High-performance monoclinic WO3 nanospheres with the novel NH4+ diffusion behaviors for aqueous ammonium-ion batteries

Abstract

Aqueous ammonium-ion batteries (AAIBs) have attracted tremendous attentions due to their plentiful resources, inherent security and environmental friendliness. From the first-principles calculations and ex-situ measurements, monoclinic WO3 revealed the three-dimensional equilibrium diffusion behaviors during the electrochemical processes, and the novel evolution processes of reversible building/breaking between geometric hydrogen bonds and traditional linear hydrogen bonds. Specifically, monoclinic WO3 delivered a high specific capacity of 150.6 mAh g-1 at the current density of 0.1 A g-1, and exhibited excellent rate capability of 48 mAh g-1 at the current density of 5.0 A g-1 and outstanding cycling stability of 86.6 % capacity retention after 500 cycles.
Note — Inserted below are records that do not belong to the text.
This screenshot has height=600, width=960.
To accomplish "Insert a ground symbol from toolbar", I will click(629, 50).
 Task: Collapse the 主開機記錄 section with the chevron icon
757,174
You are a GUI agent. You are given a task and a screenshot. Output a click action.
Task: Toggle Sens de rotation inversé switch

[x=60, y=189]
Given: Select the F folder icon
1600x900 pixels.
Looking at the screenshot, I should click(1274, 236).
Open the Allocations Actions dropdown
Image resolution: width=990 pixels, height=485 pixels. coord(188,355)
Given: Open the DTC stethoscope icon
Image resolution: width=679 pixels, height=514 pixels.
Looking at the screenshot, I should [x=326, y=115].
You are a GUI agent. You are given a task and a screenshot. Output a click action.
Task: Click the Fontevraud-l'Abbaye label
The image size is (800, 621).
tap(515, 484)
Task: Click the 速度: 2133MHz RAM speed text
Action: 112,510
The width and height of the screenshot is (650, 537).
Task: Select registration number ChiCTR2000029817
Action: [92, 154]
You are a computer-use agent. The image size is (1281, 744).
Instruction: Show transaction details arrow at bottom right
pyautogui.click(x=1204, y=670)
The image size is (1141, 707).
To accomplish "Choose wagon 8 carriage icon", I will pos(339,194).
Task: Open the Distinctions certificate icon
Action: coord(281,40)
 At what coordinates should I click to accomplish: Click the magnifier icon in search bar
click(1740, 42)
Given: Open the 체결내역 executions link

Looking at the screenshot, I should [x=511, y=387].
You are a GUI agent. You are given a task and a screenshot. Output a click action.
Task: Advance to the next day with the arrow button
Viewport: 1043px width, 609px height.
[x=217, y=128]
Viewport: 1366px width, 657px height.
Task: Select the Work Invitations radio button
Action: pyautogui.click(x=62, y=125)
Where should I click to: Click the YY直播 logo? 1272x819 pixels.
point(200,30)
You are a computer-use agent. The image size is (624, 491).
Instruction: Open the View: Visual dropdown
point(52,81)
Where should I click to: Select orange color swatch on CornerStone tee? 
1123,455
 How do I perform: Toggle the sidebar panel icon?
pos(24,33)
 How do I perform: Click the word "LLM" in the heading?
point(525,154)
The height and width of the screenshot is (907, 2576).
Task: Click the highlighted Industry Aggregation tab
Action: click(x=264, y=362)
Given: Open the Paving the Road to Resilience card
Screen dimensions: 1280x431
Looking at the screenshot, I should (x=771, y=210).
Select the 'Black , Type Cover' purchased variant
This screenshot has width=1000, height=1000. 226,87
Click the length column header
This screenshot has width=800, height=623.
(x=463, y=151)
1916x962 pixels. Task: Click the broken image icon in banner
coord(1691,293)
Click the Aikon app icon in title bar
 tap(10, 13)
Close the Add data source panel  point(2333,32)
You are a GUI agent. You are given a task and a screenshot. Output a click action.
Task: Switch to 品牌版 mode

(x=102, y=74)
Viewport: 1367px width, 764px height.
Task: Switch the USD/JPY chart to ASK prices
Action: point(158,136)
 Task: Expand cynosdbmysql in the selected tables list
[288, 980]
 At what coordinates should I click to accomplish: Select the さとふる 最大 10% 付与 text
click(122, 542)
Furthermore, the ammonium-ion full batteries based on the monoclinic WO3 anode and γ-MnO2 cathode achieved a perfect energy density of 64.9 Wh kg-1 and an extreme ultra-long lifespan with 95.4 % capacity retention after 5000 cycles at the current density of 3.0 A g-1. Thus, the novel insights on NH4+ diffusion behaviors and the evolution mechanisms of hydrogen bonds could promote the development of the practical applications for monoclinic WO3 in aqueous ammonium-ion batteries.